Donc, les chambres frigorifiques participent à équilibrer la distribution sur le marché. Par ailleurs, en emmagasinant certains produits agricoles, ils décongestionnent l’agriculteur, et garantissent leur disponibilité sur le marché à la longueur de l’année, et au moment où certains produits se font rares du fait des conditions climatiques, ou en dehors de la saison de grande production. Un pays qui se base sur le tourisme se doit de garantir l’approvisionnement des hôtels et des activités annexes comme les restaurants par tous les produits agricoles à la longueur de l’année. Quand votre cuisinier décide de vous préparer des crevettes grillées pour vos invités officiels, et que ce n’est pas la saison des crevettes, la chambre frigorifique du grossiste en poissons vient en rescousse. Mais cela a un prix.

Si ce n’était l’importance du rôle des chambres froides pour le secteur agricole, l’Etat n’aurait pas consenti une subvention de 20%, je crois, pour celui qui monte une chambre frigorifique.

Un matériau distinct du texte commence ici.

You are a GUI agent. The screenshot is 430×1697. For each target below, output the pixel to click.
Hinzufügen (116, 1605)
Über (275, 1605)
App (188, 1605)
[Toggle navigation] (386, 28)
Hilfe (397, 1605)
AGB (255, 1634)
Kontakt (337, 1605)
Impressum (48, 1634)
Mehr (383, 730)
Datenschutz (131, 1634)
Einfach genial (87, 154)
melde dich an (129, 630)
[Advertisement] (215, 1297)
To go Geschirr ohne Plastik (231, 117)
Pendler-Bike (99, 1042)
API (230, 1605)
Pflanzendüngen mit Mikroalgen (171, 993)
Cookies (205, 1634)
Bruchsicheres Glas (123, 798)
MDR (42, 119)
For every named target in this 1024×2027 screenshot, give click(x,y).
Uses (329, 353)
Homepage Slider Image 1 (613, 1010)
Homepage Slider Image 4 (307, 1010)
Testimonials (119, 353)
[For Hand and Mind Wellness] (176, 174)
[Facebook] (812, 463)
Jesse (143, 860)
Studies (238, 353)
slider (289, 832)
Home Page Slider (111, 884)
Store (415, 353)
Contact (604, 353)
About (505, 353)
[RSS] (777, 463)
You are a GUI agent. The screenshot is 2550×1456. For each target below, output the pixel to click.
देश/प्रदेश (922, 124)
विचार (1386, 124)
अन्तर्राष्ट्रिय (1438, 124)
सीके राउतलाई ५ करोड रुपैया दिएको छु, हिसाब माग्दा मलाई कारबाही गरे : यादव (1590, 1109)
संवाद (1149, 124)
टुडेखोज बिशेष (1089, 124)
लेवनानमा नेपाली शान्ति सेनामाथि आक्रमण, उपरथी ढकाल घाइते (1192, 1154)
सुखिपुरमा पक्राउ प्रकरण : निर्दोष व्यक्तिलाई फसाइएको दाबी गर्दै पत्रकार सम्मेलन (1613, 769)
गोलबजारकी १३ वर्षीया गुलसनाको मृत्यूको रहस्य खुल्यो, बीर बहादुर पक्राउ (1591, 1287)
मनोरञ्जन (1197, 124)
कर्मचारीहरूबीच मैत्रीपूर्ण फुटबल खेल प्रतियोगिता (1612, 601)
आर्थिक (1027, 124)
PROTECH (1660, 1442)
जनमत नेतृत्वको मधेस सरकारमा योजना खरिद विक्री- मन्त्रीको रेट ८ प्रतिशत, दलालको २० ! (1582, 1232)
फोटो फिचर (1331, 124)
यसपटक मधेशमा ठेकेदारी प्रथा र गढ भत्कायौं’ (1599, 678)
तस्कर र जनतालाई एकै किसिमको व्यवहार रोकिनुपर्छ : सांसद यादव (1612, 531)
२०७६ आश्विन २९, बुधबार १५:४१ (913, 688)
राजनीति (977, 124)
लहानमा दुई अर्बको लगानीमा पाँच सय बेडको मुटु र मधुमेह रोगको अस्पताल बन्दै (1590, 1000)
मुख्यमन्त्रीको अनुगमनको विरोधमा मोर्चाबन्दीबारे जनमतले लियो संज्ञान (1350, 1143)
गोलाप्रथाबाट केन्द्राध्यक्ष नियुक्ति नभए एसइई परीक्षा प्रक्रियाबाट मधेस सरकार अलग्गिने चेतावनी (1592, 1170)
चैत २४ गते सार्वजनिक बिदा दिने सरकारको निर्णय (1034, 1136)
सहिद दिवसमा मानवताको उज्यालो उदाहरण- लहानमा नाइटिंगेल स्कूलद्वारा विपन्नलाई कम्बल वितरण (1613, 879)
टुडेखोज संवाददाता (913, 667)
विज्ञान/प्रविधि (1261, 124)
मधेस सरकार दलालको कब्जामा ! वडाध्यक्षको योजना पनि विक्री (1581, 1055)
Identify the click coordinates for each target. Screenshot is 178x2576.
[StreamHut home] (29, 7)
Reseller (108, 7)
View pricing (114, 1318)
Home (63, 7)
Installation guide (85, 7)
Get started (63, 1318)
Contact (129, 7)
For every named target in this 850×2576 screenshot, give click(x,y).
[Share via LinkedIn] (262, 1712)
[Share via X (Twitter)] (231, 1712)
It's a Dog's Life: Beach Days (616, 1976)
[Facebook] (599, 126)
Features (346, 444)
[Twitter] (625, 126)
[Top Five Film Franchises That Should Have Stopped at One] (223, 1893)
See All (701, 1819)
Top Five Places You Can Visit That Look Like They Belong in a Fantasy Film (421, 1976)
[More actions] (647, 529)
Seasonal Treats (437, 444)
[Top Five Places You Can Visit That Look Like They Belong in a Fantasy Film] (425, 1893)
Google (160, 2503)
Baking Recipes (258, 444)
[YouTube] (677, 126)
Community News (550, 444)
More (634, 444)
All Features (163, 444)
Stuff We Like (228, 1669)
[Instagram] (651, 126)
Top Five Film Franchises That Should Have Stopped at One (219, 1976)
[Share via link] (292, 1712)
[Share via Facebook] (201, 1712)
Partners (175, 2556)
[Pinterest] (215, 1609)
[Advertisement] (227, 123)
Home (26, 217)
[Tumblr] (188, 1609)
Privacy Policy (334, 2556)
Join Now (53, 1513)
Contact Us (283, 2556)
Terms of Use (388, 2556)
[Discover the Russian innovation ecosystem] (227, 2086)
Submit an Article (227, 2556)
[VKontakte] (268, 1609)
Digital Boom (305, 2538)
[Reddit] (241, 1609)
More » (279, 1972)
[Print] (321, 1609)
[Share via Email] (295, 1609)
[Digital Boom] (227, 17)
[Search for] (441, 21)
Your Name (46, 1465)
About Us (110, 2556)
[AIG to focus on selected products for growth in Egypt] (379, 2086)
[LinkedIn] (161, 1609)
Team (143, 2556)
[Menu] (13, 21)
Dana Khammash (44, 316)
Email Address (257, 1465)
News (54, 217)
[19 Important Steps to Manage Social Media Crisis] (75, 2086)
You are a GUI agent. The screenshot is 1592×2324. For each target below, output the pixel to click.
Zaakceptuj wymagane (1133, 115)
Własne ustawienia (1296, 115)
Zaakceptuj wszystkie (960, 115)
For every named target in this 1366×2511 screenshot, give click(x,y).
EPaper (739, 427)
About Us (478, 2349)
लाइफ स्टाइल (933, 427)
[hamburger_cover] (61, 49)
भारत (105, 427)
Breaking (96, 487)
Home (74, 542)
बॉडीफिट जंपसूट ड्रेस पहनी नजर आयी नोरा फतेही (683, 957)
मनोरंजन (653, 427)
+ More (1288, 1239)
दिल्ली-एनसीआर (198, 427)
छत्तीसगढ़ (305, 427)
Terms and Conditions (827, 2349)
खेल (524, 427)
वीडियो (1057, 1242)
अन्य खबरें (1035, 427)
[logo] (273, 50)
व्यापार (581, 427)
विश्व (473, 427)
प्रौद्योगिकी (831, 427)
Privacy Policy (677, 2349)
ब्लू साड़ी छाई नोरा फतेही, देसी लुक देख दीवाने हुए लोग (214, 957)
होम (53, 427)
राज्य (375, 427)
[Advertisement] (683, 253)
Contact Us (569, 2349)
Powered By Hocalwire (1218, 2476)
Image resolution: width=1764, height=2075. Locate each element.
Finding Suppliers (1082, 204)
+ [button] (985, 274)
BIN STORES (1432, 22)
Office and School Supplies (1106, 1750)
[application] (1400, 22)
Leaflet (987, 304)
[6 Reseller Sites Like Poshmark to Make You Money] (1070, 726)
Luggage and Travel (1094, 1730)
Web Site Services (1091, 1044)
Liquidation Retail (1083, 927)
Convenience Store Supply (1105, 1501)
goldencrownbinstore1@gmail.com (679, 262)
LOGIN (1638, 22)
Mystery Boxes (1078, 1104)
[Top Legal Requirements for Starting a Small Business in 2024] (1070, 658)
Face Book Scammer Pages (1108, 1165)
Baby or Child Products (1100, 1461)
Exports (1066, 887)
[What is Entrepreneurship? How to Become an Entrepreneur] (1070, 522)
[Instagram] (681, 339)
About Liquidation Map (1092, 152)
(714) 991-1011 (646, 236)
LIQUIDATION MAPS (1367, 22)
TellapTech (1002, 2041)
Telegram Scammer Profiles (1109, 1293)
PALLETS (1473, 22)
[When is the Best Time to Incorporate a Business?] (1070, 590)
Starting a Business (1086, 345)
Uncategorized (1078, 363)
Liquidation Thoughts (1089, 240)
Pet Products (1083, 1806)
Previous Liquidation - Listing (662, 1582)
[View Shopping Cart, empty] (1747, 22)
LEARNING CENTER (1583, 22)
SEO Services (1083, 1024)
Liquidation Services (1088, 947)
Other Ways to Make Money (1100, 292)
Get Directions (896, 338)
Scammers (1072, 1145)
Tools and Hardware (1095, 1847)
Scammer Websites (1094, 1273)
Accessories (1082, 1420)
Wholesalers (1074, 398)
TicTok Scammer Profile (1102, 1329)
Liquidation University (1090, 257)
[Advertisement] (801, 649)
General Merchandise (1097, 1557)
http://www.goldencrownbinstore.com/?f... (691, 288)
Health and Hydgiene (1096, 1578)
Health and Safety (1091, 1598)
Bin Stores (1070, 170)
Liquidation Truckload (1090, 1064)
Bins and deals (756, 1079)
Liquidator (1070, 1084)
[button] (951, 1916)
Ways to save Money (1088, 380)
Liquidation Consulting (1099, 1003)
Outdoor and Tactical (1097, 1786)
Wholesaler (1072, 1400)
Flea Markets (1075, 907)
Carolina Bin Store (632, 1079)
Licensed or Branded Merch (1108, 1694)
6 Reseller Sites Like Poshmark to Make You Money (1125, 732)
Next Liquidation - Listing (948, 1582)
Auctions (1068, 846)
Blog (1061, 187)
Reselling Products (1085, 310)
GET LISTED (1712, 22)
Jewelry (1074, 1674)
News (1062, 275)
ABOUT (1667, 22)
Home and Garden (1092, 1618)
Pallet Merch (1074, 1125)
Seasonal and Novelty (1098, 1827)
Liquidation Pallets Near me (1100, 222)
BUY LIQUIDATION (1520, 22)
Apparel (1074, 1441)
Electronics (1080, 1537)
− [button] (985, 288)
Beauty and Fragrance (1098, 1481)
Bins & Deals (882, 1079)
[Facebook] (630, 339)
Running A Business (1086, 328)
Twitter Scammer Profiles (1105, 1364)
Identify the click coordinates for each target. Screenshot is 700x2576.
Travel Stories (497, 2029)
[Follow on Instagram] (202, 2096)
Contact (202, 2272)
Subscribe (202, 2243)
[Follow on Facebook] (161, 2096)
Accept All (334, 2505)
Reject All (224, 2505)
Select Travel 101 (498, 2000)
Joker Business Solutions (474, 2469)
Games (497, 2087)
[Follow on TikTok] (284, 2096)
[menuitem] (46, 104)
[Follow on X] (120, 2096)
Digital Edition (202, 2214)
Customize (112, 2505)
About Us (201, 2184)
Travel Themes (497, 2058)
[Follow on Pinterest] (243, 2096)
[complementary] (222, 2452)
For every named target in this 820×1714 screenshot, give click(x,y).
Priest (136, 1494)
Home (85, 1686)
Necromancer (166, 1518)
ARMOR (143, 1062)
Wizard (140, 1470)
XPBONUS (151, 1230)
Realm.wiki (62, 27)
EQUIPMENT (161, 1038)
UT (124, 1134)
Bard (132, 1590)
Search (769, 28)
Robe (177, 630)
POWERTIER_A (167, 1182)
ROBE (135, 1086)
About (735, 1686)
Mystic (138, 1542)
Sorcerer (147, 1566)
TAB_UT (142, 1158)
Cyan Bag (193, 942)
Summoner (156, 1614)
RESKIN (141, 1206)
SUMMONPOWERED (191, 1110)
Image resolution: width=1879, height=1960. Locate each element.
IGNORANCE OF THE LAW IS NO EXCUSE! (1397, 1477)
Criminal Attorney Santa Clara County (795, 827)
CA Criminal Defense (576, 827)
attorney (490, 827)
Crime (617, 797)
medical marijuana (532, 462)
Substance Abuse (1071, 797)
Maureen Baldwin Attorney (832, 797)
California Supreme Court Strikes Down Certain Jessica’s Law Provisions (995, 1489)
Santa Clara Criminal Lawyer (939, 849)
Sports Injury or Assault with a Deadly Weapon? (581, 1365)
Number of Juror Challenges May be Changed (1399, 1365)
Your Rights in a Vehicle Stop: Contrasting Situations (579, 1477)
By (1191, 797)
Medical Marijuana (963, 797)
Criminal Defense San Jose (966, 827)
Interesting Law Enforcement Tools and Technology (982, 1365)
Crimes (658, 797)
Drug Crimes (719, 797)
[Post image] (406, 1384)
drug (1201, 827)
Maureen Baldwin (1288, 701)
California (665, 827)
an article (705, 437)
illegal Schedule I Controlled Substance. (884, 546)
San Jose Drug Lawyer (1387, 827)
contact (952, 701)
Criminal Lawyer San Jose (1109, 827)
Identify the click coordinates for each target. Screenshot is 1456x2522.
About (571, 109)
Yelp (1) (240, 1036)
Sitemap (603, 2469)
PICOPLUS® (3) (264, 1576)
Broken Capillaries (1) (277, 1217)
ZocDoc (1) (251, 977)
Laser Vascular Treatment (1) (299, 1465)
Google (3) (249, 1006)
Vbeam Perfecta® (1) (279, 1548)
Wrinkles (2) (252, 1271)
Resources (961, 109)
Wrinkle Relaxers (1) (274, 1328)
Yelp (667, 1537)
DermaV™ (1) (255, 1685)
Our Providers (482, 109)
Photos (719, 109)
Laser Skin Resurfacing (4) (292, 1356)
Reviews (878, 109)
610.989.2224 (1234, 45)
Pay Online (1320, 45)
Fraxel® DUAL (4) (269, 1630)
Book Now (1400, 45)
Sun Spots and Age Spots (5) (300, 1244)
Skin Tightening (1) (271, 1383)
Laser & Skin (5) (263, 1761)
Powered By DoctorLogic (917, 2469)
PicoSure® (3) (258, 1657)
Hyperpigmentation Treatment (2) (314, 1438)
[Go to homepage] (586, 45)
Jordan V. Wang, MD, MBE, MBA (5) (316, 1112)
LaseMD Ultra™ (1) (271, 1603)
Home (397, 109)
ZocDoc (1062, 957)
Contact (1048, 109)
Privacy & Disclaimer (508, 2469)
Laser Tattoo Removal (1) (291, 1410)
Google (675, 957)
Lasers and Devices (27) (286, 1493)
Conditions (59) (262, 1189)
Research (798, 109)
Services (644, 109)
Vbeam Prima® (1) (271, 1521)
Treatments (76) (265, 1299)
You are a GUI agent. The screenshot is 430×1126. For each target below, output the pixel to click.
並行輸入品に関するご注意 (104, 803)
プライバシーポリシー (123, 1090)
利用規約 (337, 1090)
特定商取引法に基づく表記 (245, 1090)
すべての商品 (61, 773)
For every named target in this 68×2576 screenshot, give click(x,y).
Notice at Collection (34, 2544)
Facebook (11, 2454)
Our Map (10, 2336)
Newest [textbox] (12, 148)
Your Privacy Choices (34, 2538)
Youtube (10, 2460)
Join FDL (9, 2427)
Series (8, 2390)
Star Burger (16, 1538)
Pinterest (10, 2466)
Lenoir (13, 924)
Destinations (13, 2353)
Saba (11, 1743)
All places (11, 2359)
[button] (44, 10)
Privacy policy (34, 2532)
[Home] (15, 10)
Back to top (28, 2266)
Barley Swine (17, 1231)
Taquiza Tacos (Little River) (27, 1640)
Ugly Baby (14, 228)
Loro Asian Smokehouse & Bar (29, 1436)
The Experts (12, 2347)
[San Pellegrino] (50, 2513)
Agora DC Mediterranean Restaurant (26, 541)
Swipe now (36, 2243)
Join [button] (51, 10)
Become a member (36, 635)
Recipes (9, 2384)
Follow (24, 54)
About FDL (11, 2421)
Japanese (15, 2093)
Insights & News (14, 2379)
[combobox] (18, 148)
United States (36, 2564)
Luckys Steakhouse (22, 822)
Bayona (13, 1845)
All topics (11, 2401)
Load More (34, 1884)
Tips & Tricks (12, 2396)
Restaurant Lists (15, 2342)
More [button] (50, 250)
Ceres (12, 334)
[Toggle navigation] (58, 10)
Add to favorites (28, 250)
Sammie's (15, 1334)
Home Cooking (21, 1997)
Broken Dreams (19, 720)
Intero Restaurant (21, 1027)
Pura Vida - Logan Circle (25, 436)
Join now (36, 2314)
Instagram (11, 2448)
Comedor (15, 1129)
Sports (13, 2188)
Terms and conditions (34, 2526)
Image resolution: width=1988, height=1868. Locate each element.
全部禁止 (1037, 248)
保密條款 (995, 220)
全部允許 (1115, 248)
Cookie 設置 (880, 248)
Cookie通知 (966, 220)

Le propriétaire de la chambre frigorifique a, lui aussi, des frais, électricité surtout, employés, carburant pour son parc de véhicules et maintenance, amortissement, frais bancaires, le coût de l’argent mis dans les stocks, avaries, certains produits perdent automatiquement 5% de leur poids et plus des suites du stockage… Avec ces frais et les risques du marché même, ce grossiste a droit à faire du bénéfice. Ce secteur est un secteur légal, il faut juste le contrôler pour éviter les abus et la tentation à la spéculation. Ces opérateurs génèrent des impôts pour l’Etat. Ainsi, faut-t-il les ménager et tirer à boulets de canons sur le secteur informel qui nuit à l’économie du pays tels la spéculation sur le tabac et le marché de la drogue et les spéculateurs sur les produits subventionnés par l’Etat.

Mais de là à diaboliser les intervenants dans l’emmagasinage des produits agricoles, les traiter publiquement de voleurs, leurs saisir, sans raison légale, leurs marchandises, c’est de l’inconséquence et de l’inconscience. Un autre jour, accepteriez vous, monsieur le président de la république, que les enragés de votre slogan «Echaab Yourid» (le peuple veut) exproprient ces opérateurs économiques ou d’autres, comme les agriculteurs et les industriels?

Pour la cherté des produits agricoles sur le marché, il faut agir en aval et non en amont. Et là, c’est toute une politique agricole qu’il faut dresser. En avez-vous?

Si j’avais la plus petite chambre froide, je la fermerais, et voyez comment vous en sortir avec les agriculteurs en détresse et les citoyens en désarroi.

De grâce, ne nous prenez pas pour des cons, un peu de respect pour notre intelligence, et cessez ce populisme ravageur. Onze ans de populisme et de gabegie, c’en est trop. N’en rajoutez pas. Si ce chemin était salutaire, il l’aurait été pour vos prédécesseurs.

* Haut cadre de la fonction publique à la retraite.